Q: What can we do to make a difference in a policeman’s job or day-to-day routine?
A: I think the thing that means the most is a simple “thank you.” It really helps, even if you have critical questions/issues, to let an officer know you appreciate the job he or she does on a daily basis. I have seen the mood in a room change dramatically with the words, “I appreciate the job you do, and we are not here to yell at you, but….” And then the speaker continues with his or her issue. Perhaps you notice an officer sitting in a restaurant, and as you walk past you take the time to express your gratitude. The officer may not show how much that means initially, but please be sure that they do appreciate it. We are always grateful for people taking the time to thank us.
On a larger scale, everything citizens do to educate themselves about our job will make a difference. If you are a member of a crime watch, volunteer at your neighborhood substation, participate in a ride-a-long, or simply take the time to become informed about current department issues — those things help all of us communicate better. The increase in communication will hopefully lead to a better understanding of the day-to-day routine.
Q: How can a citizen whose home has been burglarized work with the police to do effective follow-up on the crime investigation?

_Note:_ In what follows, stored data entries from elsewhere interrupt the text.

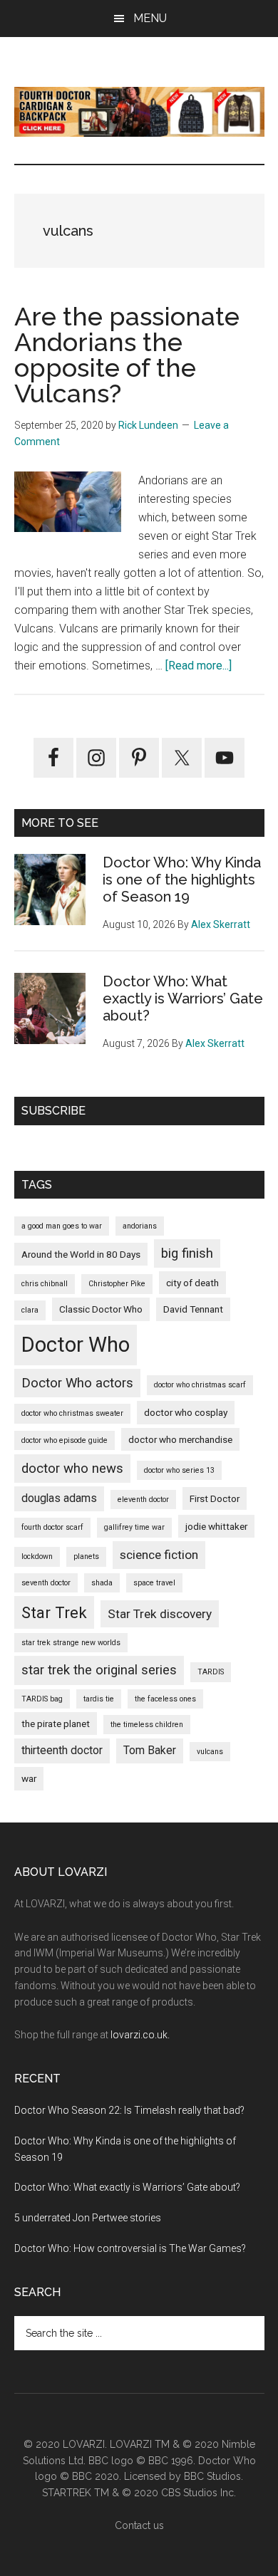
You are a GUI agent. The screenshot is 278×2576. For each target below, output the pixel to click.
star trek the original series (99, 1670)
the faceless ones (165, 1699)
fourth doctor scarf (52, 1527)
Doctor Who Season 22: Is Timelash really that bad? (129, 2110)
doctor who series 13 (179, 1470)
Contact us (139, 2525)
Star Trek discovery (160, 1614)
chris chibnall (44, 1283)
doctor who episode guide (64, 1440)
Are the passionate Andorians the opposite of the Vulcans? (127, 354)
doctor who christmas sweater (72, 1413)
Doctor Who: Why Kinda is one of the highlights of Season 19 (182, 879)
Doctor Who (75, 1345)
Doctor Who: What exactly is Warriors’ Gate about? (183, 998)
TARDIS (210, 1672)
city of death (192, 1282)
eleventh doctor (143, 1499)
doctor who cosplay (185, 1412)
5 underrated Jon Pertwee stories (87, 2217)
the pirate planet (55, 1723)
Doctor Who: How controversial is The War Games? (130, 2248)
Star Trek (54, 1612)
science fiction (159, 1555)
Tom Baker (149, 1750)
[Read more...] (198, 665)
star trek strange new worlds (70, 1642)
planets (86, 1556)
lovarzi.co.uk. (140, 2034)
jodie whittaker (216, 1526)
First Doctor (215, 1498)
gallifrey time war (134, 1527)
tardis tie (98, 1699)
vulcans (210, 1751)
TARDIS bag (42, 1699)
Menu (150, 18)
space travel (154, 1582)
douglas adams (59, 1498)
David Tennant (193, 1309)
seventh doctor (46, 1582)
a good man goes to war (61, 1226)
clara (29, 1310)
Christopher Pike (116, 1283)
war (28, 1778)
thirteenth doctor (62, 1750)
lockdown (37, 1556)
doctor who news (72, 1468)
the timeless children (146, 1724)
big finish (187, 1253)
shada (102, 1582)
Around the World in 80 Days (80, 1254)
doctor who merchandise (180, 1439)
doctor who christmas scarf (200, 1384)
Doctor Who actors (77, 1383)
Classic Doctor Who (101, 1309)
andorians (140, 1226)
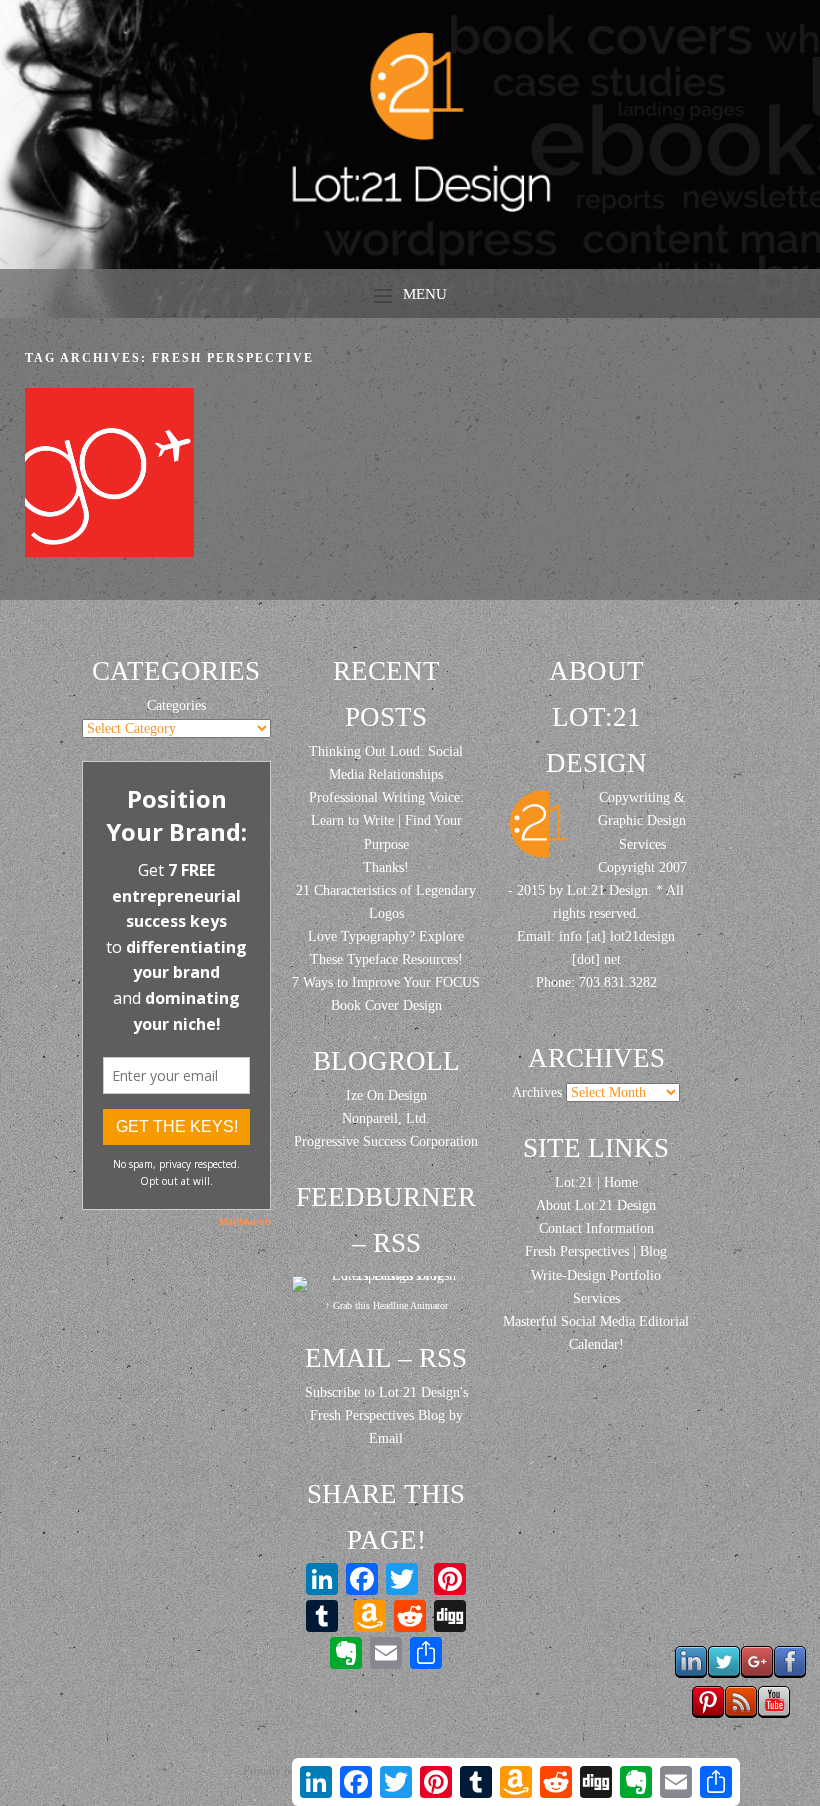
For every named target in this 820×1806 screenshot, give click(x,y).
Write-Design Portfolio (596, 1275)
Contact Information (596, 1228)
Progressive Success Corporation (386, 1141)
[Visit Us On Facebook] (789, 1672)
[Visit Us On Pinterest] (707, 1712)
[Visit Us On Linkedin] (690, 1672)
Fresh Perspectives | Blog (596, 1251)
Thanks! (386, 867)
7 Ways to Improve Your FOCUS (386, 982)
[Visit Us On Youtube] (773, 1712)
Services (596, 1298)
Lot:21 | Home (596, 1182)
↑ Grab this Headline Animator (386, 1305)
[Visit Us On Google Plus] (756, 1672)
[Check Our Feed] (740, 1712)
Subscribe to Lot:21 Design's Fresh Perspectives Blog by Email (386, 1415)
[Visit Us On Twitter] (723, 1672)
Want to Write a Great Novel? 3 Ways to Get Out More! (109, 478)
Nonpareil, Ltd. (386, 1118)
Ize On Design (386, 1095)
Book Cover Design (386, 1005)
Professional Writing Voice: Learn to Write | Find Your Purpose (386, 820)
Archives (537, 1092)
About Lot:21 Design (596, 1205)
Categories (176, 705)
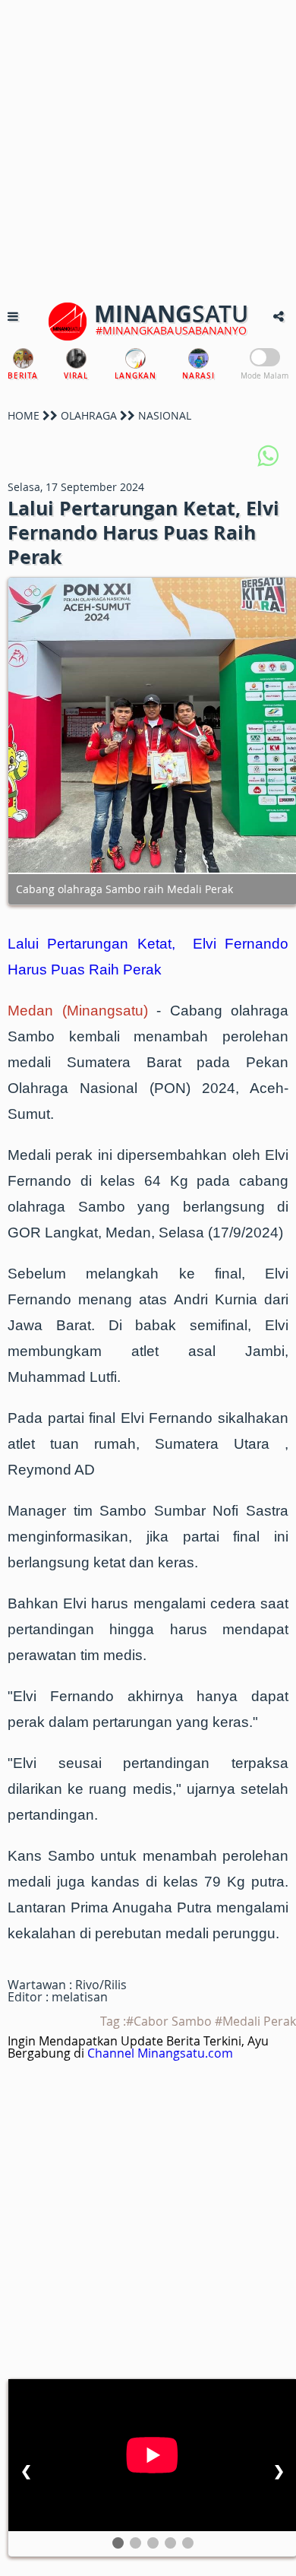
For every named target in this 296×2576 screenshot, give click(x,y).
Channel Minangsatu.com (160, 2053)
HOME (23, 415)
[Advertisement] (148, 148)
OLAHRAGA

A: Please make note of your report number as a starting point. Second, the ability to provide us with serial numbers and/or identification marking really helps. On behalf of our detectives, let me ask you to provide consistent contact information and follow-through with appointments with our investigators. If you learn anything from your neighbors that was not reported initially, make sure the information is relayed to the detective assigned to your case. If you have not marked your valuables yet, make that a priority. Once a case is filed with the district attorney, please provide them with the same cooperation you have given us. The most effective investigation is one where the suspect is not only arrested, but also convicted.